Story 2014-07-27 3RW Your eyeball is your password

Your eyeball is your password

by
in hardware on (#3RW)
Interesting things brewing over at Google, where two recent patents show a push to operationalize new technology that lets you unlock a device using a retinal scan.
The process has three steps:
Receiving light on an iris of an eye
Detecting, at one or more light sensors disposed on or within a transparent lens covering at least a portion of the eye, light reflected from the light incident on the iris of the eye, wherein the light reflected comprises image data indicative of a pattern associated with the iris.
Outputting an iris fingerprint based in part on the image data
A related patent looks at an encoded contact lens and its application. Perhaps the days of Google Glass will be numbered, as the fashion-conscious will quickly move right to the next, obvious step.
Reply 11 comments

Your eyeball is your USER ID! (Score: 3, Informative)

by Anonymous Coward on 2014-07-27 14:19 (#2NR)

Mistaking user ID for password has the potential for bodily harm. Didn't anyone see Minority Report? Do you really want to create a world where criminals want to steal your eyeballs? Thinking of biometrics as a replacement for passwords is one of the STUPIDEST and MOST DANGEROUS of all security mistakes!

User ID: Public, anyone can copy it, never changes, but you don't try to keep it secret because no one can hurt you with it; they would need your password.

Password: Secret, no one else should see it, must be replaced every six months.

You really want to replace your eyeballs every six months? THINK dammit before you spout nonsense.

Re: Your eyeball is your USER ID! (Score: 0)

by Anonymous Coward on 2014-07-27 20:28 (#2NT)

Really, it's neither. It is sort of public, exceedingly difficult to copy, and cannot be replaced. But acting as a userID, it would still be needed for access. So even if they did get a password somehow, they would need to steal your eyes anyway.

New technology often isn't analogous to old ones.

Re: Your eyeball is your USER ID! (Score: 1, Interesting)

by Anonymous Coward on 2014-07-27 22:49 (#2NV)

Good god/spaghetti monster what are you going on about? Have you ever had an RFID style badge to get in to work? Have you ever used an automated toll system? A subway payment card? A general admission ticket to a concert? A freaking metal door key?

None of those things require or assume passwords, and neither do retinal scans and similar tech. Just shut up already please.

Re: Your eyeball is your USER ID! (Score: 0)

by Anonymous Coward on 2014-07-27 22:58 (#2NW)

Which is to say, the editor's use of "password" in the headline rather than "single factor authentication key" is a smart, normal decision. Unlike the wacko shouting in bold about Minority Report, he or she isn't scared and under the compulsion to shout at people about the superiority of two and three factor auth every time he sees people boarding a train after swiping a card through a turnstile.
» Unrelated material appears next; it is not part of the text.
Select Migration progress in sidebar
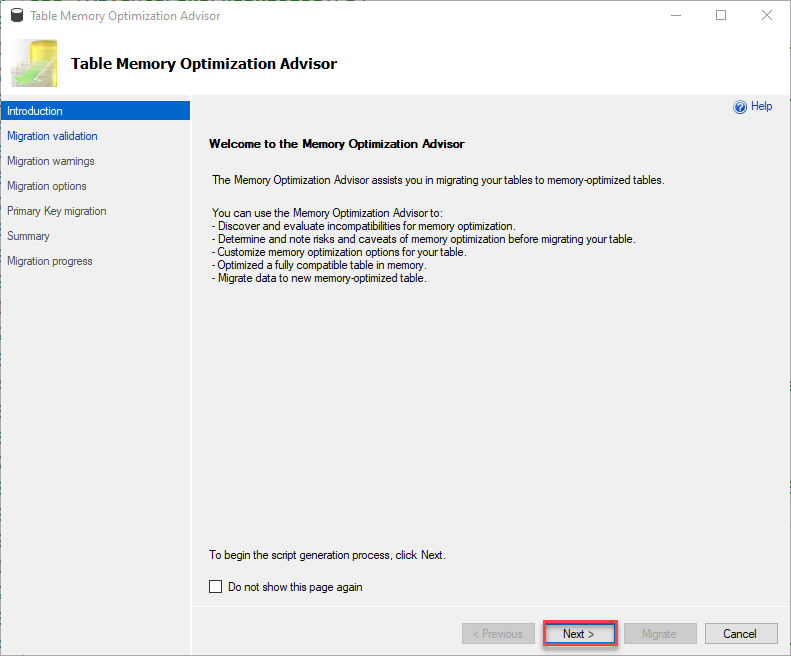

Re: Your eyeball is your USER ID! (Score: 1)

by hyper@pipedot.org on 2014-07-28 06:29 (#2P0)

You are on to something here. Use the eye scan plus a contact lens or glassed lens which together with a pin/passphrase/drawing/code is the key.Something you know. Something you have. I would prefer a usb key with a keychain + passphrase.Don't just think an idea sucks. Improve it.

Re: Your eyeball is your USER ID! (Score: 1)
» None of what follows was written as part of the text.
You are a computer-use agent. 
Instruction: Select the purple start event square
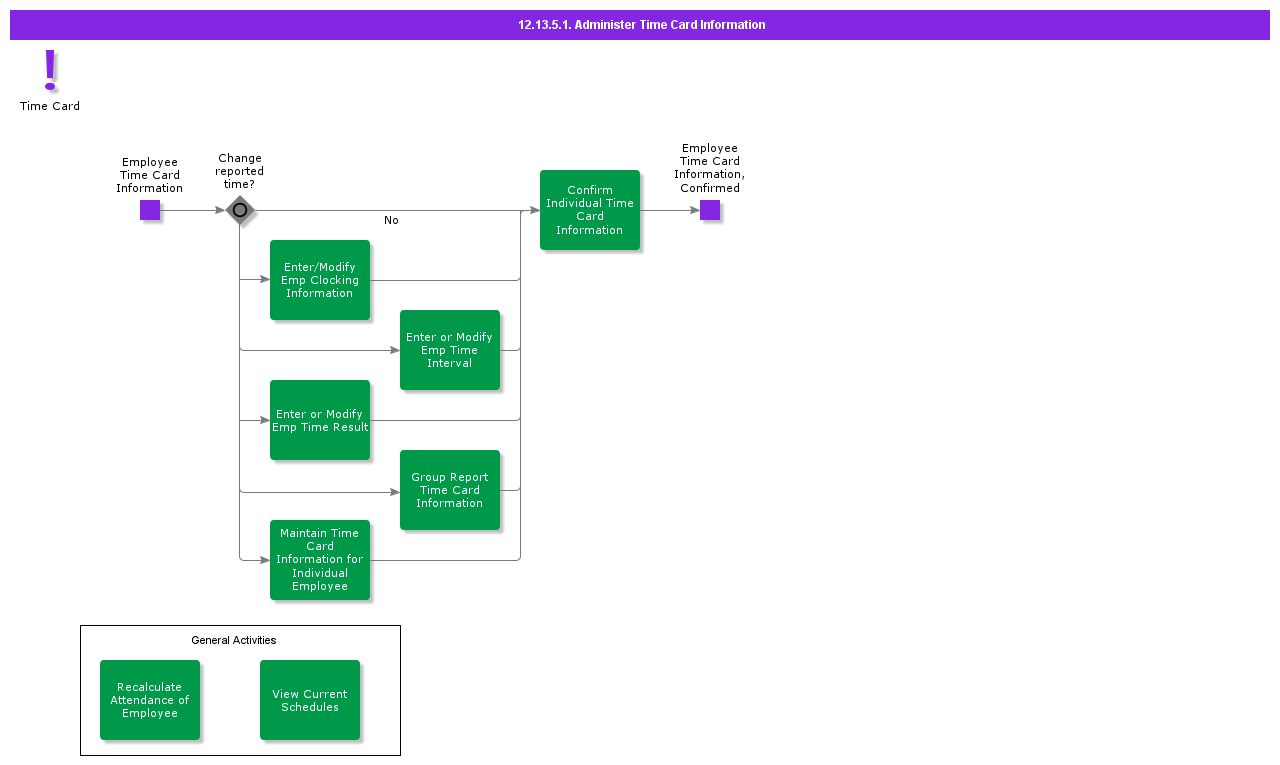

by bryan@pipedot.org on 2014-07-28 22:52 (#2PD)

Indeed. Biometric login supporters always get this wrong and is one of my personal pet peeves. Fingerprints and retina scans are not passwords! In terms of login, you can narrow information sources into two simple categories.

Things you have
  • Name (or username)
  • Email address
  • Fingerprint
  • Retina Scan
  • Simple ID Card
This first list is mainly public information that nearly anyone can obtain (or guess) to use as a unique identifier. Nothing on this list should ever be used as a "password substitute."

Things you know
  • Password (or PIN)
  • Shared secret
This second list is secret information that is not public or easily obtainable. These are the things that could be used as a password.

To improve security, simply include an element from each list. A common example is: withdrawing cash from an ATM requires both a card and a PIN.

Re: Your eyeball is your USER ID! (Score: 1)

by spacebar@pipedot.org on 2014-07-29 13:12 (#2PS)

I think it's more commonly divided into

You have
  • Physical item that must be used (ie a key)
You are
  • Biometrics (fingerprints, eyeballs, etc)
You know
  • A password

Re: Your eyeball is your USER ID! (Score: 3, Funny)

by Anonymous Coward on 2014-07-29 20:20 (#2PW)

Or:
  • Things you lose
  • Things you forget
  • This scanner never works right

Not going to give Google this information (Score: 2, Funny)

by skarjak@pipedot.org on 2014-07-27 15:02 (#2NS)

Google already has everything else. If I give them this, they'll probably have enough to make a robot to replace me in my family!